Segundo Lula, esse esforço deve ter como premissa o respeito à soberania dos Estados.
Em discurso no encontro das sete maiores economias do planeta, realizado na cidade francesa de Évian, o presidente afirmou que o combate aos crimes transnacionais precisa estar associado a uma agenda de desenvolvimento.
“O crime organizado aterroriza comunidades e desvia recursos públicos que deveriam ser direcionados para a construção de escolas, hospitais e estradas. Esse esforço deve levar em conta o respeito à soberania dos Estados”, disse Lula.
“E o enfrentamento ao narcotráfico não pode ser dissociado de outros ilícitos, como a lavagem de dinheiro e o tráfico de armas”, acrescentou o presidente, ao defender diálogo e cooperação por meio da Interpol para a localização de ativos e indivíduos vinculados a essas atividades criminosas.
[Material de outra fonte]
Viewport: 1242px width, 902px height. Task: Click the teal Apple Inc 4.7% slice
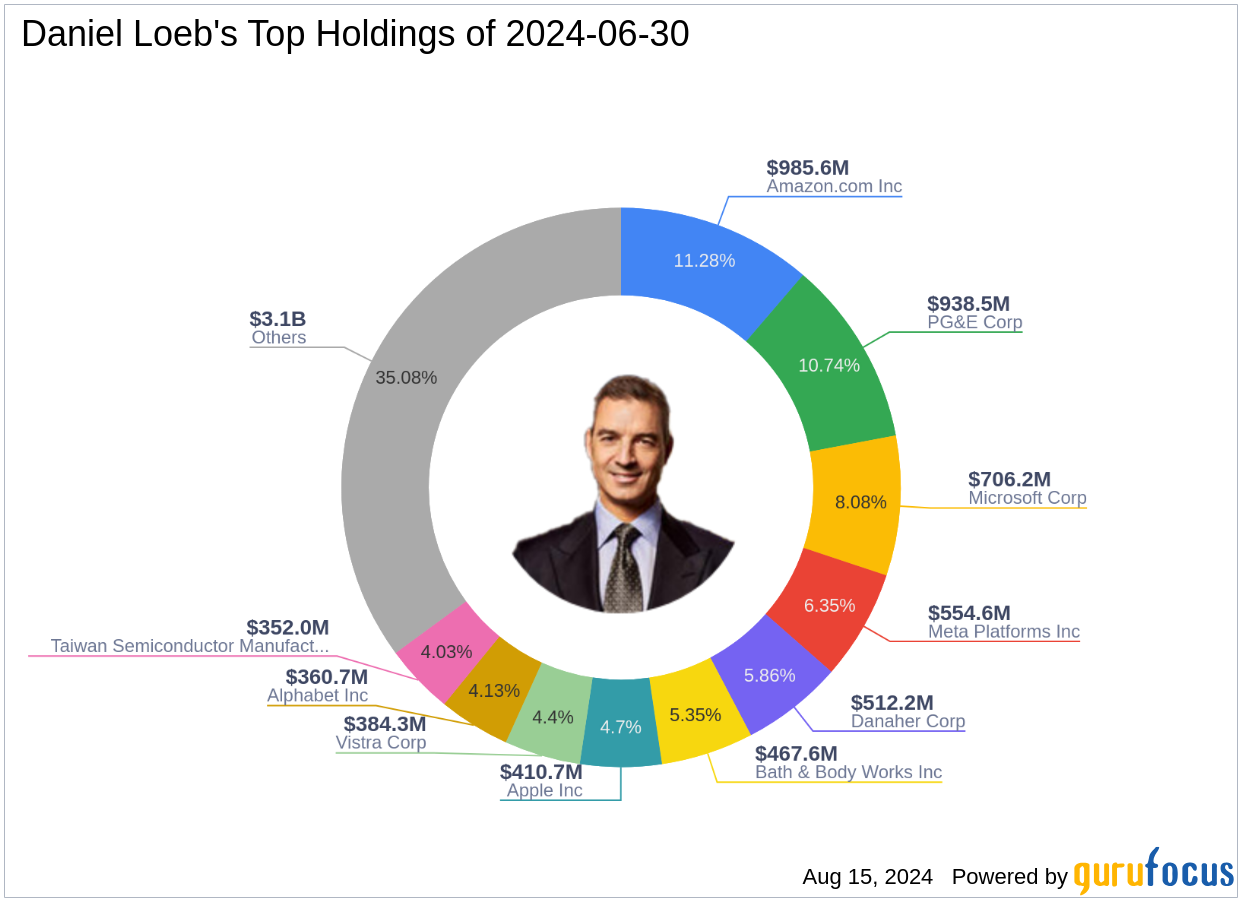point(619,727)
A fala de Lula reforça preocupações com a soberania nacional após os Estados Unidos classificarem o Comando Vermelho (CV) e o Primeiro Comando da Capital (PCC) como organizações narcoterroristas — medida que, pela legislação norte-americana, poderia abrir margem para eventual interferência sobre o Brasil.
Minerais críticos e IA
Lula também voltou a defender que países detentores de minerais críticos se beneficiem economicamente de processos que vão além da simples extração desses recursos.
Segundo o presidente, esses países devem participar das etapas de maior valor agregado da cadeia produtiva, por meio da industrialização, da transferência de tecnologia e da formação de capacidades, de acordo com suas necessidades nacionais. Lula alertou ainda que a revolução digital e a inteligência artificial não podem ampliar desigualdades.
Outro desafio citado pelo presidente é a construção de parcerias que viabilizem o desenvolvimento e o acesso a tecnologias de ponta, como a inteligência artificial, a um número maior de países.
“As transições energética e digital não podem reproduzir padrões históricos que concentram benefícios econômicos em poucos atores”, afirmou.